Wenn Sie den internationalen Kollegen das deutsche Nickelodeon vorstellen, inwieweit weicht der Sender von anderen Nickelodeons ab?
Es gibt innerhalb der Viacom-Gruppe verschiedene Cluster, auch innerhalb Europas. Unser Cluster „Northern Europe“ zieht sich von Wallonien bis nach Finnland - und selbst da ist es oft ein frommer Wunsch, überall dasselbe Programm zu fahren, auch um von Synergien profitieren zu können. Dennoch kaufen wir viele Formate lokal ein oder programmieren anders, weil sich die Tages- und Schulzeiten von Land zu Land unterscheiden. Wir brauchen ein Programm, das Edginess besitzt, weil Viacom immer etwas cooler ist als die anderen Senderfamilien. Aber es darf eben nicht so edgy sein, dass wir die Eltern verschrecken. Dieser Spagat ist bei uns in Deutschland schwieriger als beispielsweise in den Niederlanden. Die Holländer sind dafür an sich etwas offener.

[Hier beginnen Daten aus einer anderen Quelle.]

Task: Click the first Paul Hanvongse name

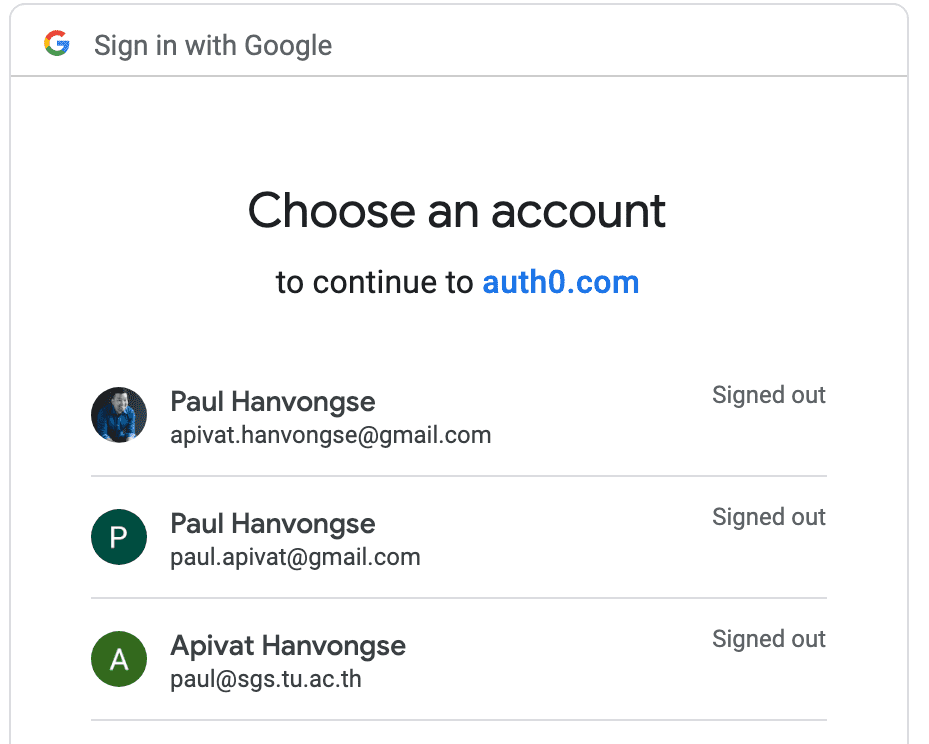Action: [x=273, y=402]
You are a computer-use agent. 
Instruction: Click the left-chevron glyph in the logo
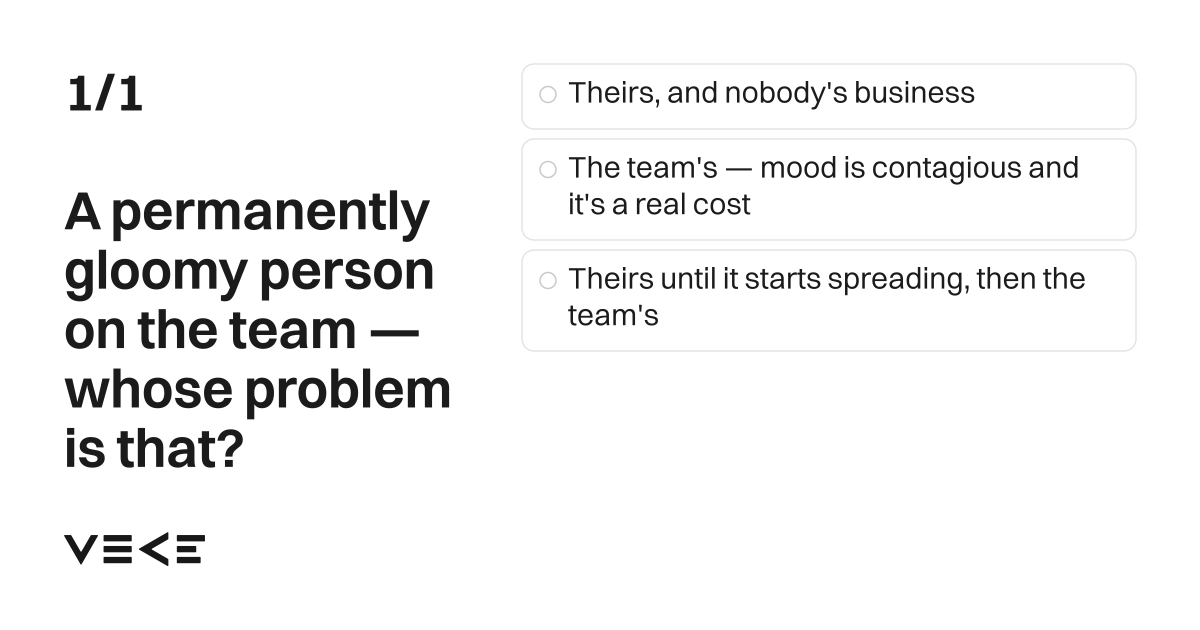153,549
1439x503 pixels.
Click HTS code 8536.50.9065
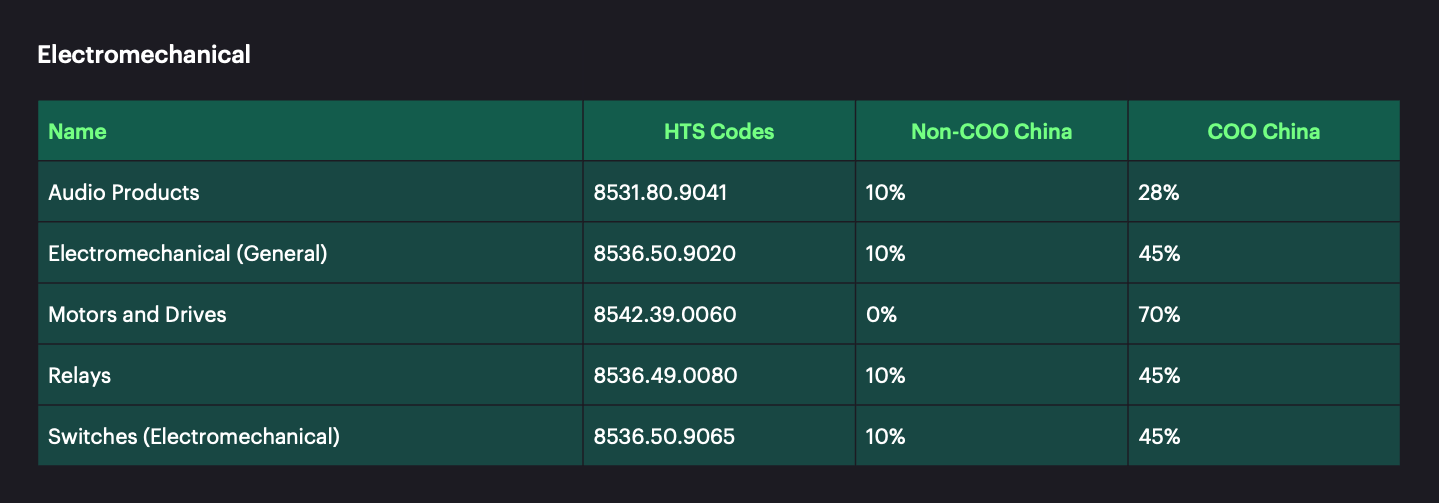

Deutschland ist ein Markt, der sehr stark über die Eltern funktioniert...
Die Eltern hier sind etwas mehr protective als in Skandinavien oder eben in den Niederlanden. Dort ist man schon etwas freigeistiger und setzt den Kindern weniger Grenzen, auch was die Mediennutzung betrifft. Das ist aber gar keine Kritik, sondern liegt vielleicht auch an der niedrigeren Geburtenrate hierzulande. Das eine Kind, das man hat, ist natürlich etwas ganz Besonderes - und da möchte man dann auch um Himmels Willen nichts falsch machen. Deshalb schauen die Eltern vermutlich auch stärker auf den Medienkonsum der Kleinen.
Welche Programm-Highlights stehen im Herbst auf dem Programm bei Nickelodeon?
Für den Herbst habe ich ein gutes Gefühl, weil neue Folgen von "Bella & the Bulldogs", "Die Thundermans", "Voll vergeistert", "Teenage Mutant Ninja Turtles" und natürlich auch von "SpongeBob Schwammkopf" sowie den "Brotpiloten", die ich persönlich sehr lustig finde, starten werden. Das sind bewährte, bereits etablierte Programme, so dass ich zuversichtlich bin, die Zweistelligkeit halten zu können.